Pharmacological characterisation of a tool αvβ1 integrin small molecule RGD-mimetic inhibitor

Compound 8 is a selective alpha v beta 1 small molecule inhibitor that has been used in pre-clinical studies to identify and characterise the alpha v beta 1 integrin as a potential target in fibrotic disease. In this study we further investigated the selectivity and pharmacokinetics of compound 8 to determine a link between the levels of alpha v beta 1 engagement required to achieve in vivo pharmacodynamic efficacy. The selectivity of compound 8 for the arginyl-glycinyl-aspartic acid and beta 1 integrins was measured using purified integrin protein preparations in radioligand binding studies with both labelled ([H-3]compound 8) and unlabelled versions.
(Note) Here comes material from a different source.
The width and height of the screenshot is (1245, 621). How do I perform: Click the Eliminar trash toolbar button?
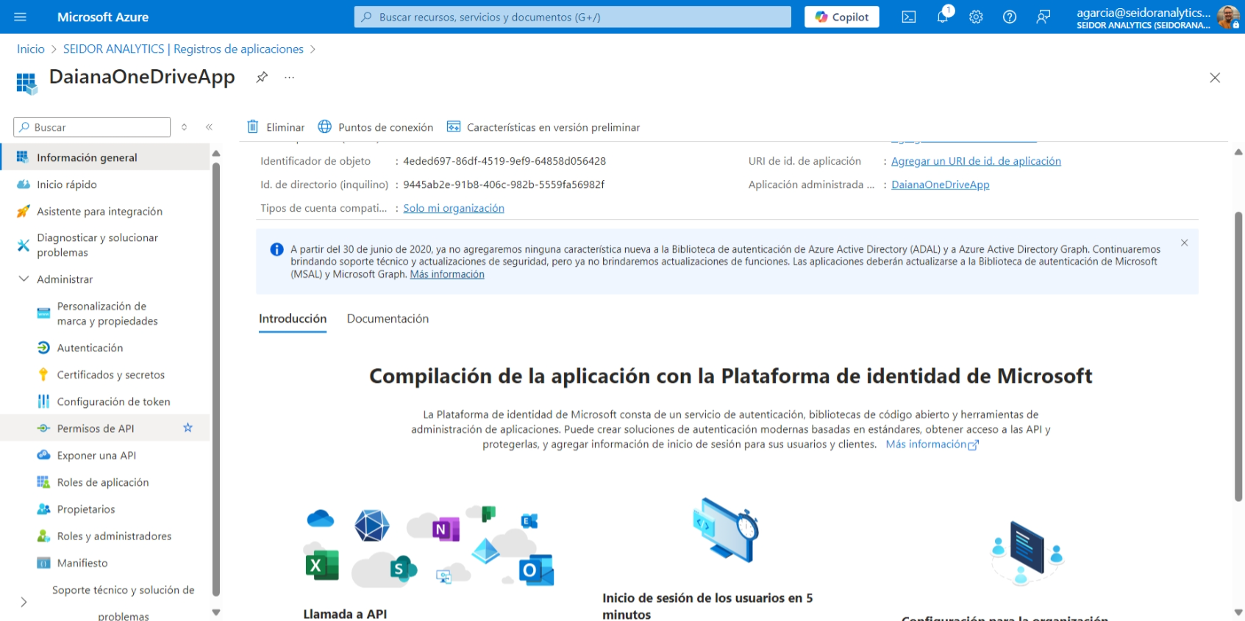276,127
The pharmacokinetic profile of compound 8 was completed in in vitro blood protein binding assays and in in vivo studies using male C57BL/6 mouse following i.v. dosing. The high selectivity of compound 8 for alpha v beta 1 over the other alpha v integrins was confirmed, however a reduced selectivity was demonstrated for the beta 1 integrin family, with high affinity observed for alpha 4 beta 1 (comparable to alpha v beta 1), moderate affinity for alpha 2 beta 1, alpha 3 beta 1 and alpha 8 beta 1, and low affinity for alpha 5 beta 1 and alpha 9 beta 1. Compound 8 was shown to be cleared quickly from the blood with a short half-life of 0.5 h. In conclusion, the data in this study suggest that compound 8 has the potential to engage a number of integrins in vivo beyond alpha v beta 1, that raises a degree of uncertainty regarding its mechanism of action in models of fibrotic disease.